Ever since she was a young girl, Rumbidzai Amana had a passion for male-dominated fields.
Not surprisingly, she would be enchanted at the sight of a mechanic covered in grease or at the sound of a welding machine.
However, more than anything else, it was haulage trucks that captured her heart.
Not even marriage vows would separate her from the love of haulage trucks.
Currently, she drives fully loaded multi-trailered trucks to South Africa, Tanzania, and Democratic Republic of Congo (DRC).
And she does not regret the decision.
Clad in a blue work-suit trousers, black safety shoes and black T-shirt, the 37-year-old dread locked woman oozed with confidence and poured out her story to The Sunday Mail.
“My name is Rumbi. I love haulage trucks. They are a part of me and I fluently speak trucking language,” she said.
“It is who I am and it is what I love. Unfortunately, my marriage could not withstand my love for trucks.”
Born in 1982 in the mining town of Shurugwi (Midlands province), Rumbidzai was always fascinated by the testosterone-dominated field of trucking, which almost always attracted more men than women.
Despite enrolling for a number of courses such as secretarial and Islamic studies, a little voice from within would often tell her the courses were not for her.
Her passion for trucks was rekindled in 2016 when she visited a relative in South Africa.
“I remember standing at a bus stop in Johannesburg when something caught my attention,” she explained.
“It was a woman driving a haulage truck, a two-trailer haulage truck for that matter. I could not believe it.
“In those few minutes I had watched her turning the steering wheel, I had been inspired, something in me was awakened.
“I followed and asked her how she had done it. She told me her story and the moment I came back to Zimbabwe, I started processing the paper work.”
However, family and friends could not understand why she craved to be a truck driver.
According to them, haulage-truck driving was not for ‘morally upright’ women.
They encouraged her to join the teaching profession or the police.
But the young Rumbidzai was stubbornly determined to follow her passion.
When she got her driver’s licence, she ironically lost her marriage of 16 years.
“My husband could not stomach having a haulage-truck driver as a wife,” she added softly.
“We divorced and I was left with two daughters. At first I was hurt and lost, but with time I knew I had to go on and this brought me closer to my passion.”
Rumbidzai’s eldest daughter is now studying at Africa University, while her youngest is doing Form One.
She says her daughters are very supportive of her career and during the holidays, they accompany her on road trips around and beyond Zimbabwe.
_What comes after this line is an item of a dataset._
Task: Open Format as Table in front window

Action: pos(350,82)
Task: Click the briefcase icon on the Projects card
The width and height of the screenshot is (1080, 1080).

However, she has learnt that just like society, the professional world is also not supportive.
To her, the world and Zimbabwe in particular have not yet accepted truck driving to be a profession for women.
‘Women are not physically and mentally strong to be in the profession; hence, they cannot be employed,’ she has been told on several occasions.
“One of the challenges we are facing as women truckers is the unequal opportunities in the industry,” she further explained.
“Companies need experience. However, we do not have anywhere to train. Companies which offer training demand a training fee of $800 for only 10 days and thereafter, you are released. This is not enough for a company to employ you.
“Inadequate training and experience causes women to make unnecessary mistakes, creating a lot misconceptions.
“On the other hand, in South Africa, there is a female drivers’ learners’ course, which runs for six to 12 months and offering an allowance of about R4000 a month, and after that period, you will be guaranteed of permanent employment — something we do not have in Zimbabwe.
“On many occasions, companies say they cannot employ female truckers because they do not have the rest rooms and bathrooms for females, which shows inherent prejudice by employers.
“Female drivers are given small trucks when they are employed; this is done to test their ability, they say. However, when a male driver is employed, he is given a truck without going through the various stages that women are subjected to.
“In addition, this means the salary and benefits are different despite both of them having the same academic and professional qualifications.
“It is a clear sign of prejudice towards women.
“There is need to also educate the male truck drivers in Zimbabwe. Most of them do not take us seriously, they think we have sinister motives.
“There are times when you travel as an assistant driver. You travel with a male counterpart who ends up sexually harassing you. So at times women end up giving up on the profession.
“We are immensely contributing to the economy through transportation, it is my hope that Government comes up with a policy that ensures there are equal opportunities for every woman in Zimbabwe, in particular those in the trucking profession.”
Rumbidzai joins the rest of women across the globe who celebrated International Women’s Day on Friday.
Her message is being echoed by billions of women who want change.
This year’s theme #balanceforbetter calls for gender equality, a greater awareness of discrimination and a celebration of women’s achievements.
Rumbidzai says it is time women’s talents and achievements are celebrated.
She, however, said it is important for women to first believe in themselves.
“Behind every successful woman are other women,” she said.
“Women belong in all places. There should not be a place that is said to be reserved for men only, and I am working to recruit more women in the trucking industry.”
As she drives off, she sounds her truck horn as she waves to some of her male colleagues who are in the same industry.
In turn, they obligingly wave back, a sign they might be starting to accept female drivers in the profession.